* [Consignes de travail]:
1 > Dans la discussion sur la RAM du Powerbook, combien de mémoire tirano a-t-il dans sa machine pour le moment ?
2 > Dans la discussion sur la RAM du Powerbook, pourquoi le message de da capo reprend-il mot pour mot les phrases de tirano ? Répondez en une à trois phrases.
3 > Poursuivez la discussion sur la RAM du Powerbook à partir de la dernière phrase affichée.

* [Extrait cité]:
================
# Question de mémoire



## tirano (1 Septembre 2005)

Bonjour,
J'ai un Powerbook 15" Titanium 1Ghz. Je souhaiterais augmenter la RAM. Actuellement j'ai deux barrettes  de 256 Mb.
Ma question. Est-ce possible d'en rajouter deux de 1 Gb ? Et si c'est le cas de quelle type ?
Mille mercis de m'éclairer !


----------



## da capo (1 Septembre 2005)

tirano a dit:
			
		

> Bonjour,
> J'ai un Powerbook 15" Titanium 1Ghz. Je souhaiterais augmenter la RAM. Actuellement j'ai deux barrettes  de 256 Mb.
> Ma question. Est-ce possible d'en rajouter deux de 1 Gb ? Et si c'est le cas de quelle type ?
> Mille mercis de m'éclairer !
================
(Entrées extraites d'une collection)
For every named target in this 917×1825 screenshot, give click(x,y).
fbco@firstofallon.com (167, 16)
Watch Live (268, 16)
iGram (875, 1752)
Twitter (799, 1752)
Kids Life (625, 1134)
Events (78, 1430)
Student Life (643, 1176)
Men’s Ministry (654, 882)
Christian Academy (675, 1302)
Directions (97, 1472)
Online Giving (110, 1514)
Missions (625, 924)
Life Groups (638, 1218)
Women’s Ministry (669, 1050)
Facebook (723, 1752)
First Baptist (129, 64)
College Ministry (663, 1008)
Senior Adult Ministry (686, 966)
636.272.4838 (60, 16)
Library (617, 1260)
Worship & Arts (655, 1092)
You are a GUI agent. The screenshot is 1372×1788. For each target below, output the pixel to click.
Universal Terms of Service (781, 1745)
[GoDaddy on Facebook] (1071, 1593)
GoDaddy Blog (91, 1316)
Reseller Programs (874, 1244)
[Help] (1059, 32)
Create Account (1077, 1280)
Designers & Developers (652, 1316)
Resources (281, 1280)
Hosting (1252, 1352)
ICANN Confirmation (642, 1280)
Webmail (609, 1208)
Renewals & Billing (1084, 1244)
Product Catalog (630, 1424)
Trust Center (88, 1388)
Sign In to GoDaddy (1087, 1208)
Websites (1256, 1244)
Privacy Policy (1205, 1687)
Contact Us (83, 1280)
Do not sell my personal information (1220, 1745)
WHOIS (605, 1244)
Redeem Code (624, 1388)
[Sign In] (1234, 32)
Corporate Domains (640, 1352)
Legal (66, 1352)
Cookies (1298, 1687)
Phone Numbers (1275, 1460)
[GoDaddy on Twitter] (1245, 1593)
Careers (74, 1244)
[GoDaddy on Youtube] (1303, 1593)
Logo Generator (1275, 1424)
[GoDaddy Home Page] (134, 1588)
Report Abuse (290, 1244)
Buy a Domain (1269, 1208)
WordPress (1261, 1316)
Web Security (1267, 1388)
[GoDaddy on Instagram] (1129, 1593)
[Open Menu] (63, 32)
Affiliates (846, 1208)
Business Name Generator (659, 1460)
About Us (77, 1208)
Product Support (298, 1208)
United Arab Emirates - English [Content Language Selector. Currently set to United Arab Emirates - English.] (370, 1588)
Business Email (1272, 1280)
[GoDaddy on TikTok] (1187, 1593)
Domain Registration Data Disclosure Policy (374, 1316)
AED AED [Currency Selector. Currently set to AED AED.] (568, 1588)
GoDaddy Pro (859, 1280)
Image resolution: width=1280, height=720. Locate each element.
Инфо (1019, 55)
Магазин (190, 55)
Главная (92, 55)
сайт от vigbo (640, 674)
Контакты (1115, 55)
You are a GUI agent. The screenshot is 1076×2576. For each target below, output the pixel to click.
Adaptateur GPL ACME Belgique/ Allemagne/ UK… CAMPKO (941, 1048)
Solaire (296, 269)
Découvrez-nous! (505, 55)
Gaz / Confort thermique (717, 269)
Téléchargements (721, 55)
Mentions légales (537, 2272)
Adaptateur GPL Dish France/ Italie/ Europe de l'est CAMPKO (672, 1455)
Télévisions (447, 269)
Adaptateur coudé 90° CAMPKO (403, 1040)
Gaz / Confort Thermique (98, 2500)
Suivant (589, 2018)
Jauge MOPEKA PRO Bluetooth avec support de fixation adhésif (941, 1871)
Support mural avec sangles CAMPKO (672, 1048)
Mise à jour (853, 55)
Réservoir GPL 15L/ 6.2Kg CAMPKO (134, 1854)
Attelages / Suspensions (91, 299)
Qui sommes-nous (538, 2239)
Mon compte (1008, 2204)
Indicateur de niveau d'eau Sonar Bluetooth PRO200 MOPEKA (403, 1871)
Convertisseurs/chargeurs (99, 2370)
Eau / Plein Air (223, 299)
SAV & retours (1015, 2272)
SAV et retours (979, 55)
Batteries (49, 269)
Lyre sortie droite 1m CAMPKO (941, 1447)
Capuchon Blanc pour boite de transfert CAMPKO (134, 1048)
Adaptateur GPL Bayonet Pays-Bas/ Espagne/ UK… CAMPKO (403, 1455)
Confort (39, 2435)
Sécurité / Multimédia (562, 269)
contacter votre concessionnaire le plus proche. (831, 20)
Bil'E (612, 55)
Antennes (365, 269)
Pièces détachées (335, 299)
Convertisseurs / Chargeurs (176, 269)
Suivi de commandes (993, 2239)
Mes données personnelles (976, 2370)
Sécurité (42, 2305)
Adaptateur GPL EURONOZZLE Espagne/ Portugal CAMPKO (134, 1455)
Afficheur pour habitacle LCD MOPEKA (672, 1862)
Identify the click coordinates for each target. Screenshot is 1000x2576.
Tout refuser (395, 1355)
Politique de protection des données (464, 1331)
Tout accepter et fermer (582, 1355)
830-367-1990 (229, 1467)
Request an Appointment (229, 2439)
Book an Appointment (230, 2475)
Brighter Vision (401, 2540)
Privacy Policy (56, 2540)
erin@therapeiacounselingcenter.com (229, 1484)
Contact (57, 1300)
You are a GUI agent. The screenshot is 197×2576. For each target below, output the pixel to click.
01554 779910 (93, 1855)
================
* [Réponses par consigne]:
1 > Il a deux barrettes de 256 Mb.

2 > Le message de da capo commence par « tirano a dit: », puis reprend les phrases de tirano en citation. Ce passage n'est donc pas écrit par da capo : c'est le message de tirano qu'il cite avant de répondre.

3 >
Cela ne semble pas possible : http://www.memoryx.net/powg480tit1.html
Il semblerait que seuls 1Gb peuvent être pris en compte. Mais quelqu'un a peut être déjà fait l'essai ???


----------



## vincmyl (1 Septembre 2005)

Je sais pas qu'elle est la capacité du Titanium


----------



## da capo (1 Septembre 2005)

vincmyl a dit:
			
		

> Je sais pas qu'elle est la capacité du Titanium


C'est vraiment sympa de nous l'avoir fait savoir    :rateau:


----------



## Tox (1 Septembre 2005)

Sur le site de Crucial, ils parlent d'un maximum de 1024 MB. Il semblerait que seules les barrettes de 512 MB soient donc compatibles. Sinon, il s'agit de module sodimm 144-pin, PC100/PC133.


----------



## bNg (23 Septembre 2005)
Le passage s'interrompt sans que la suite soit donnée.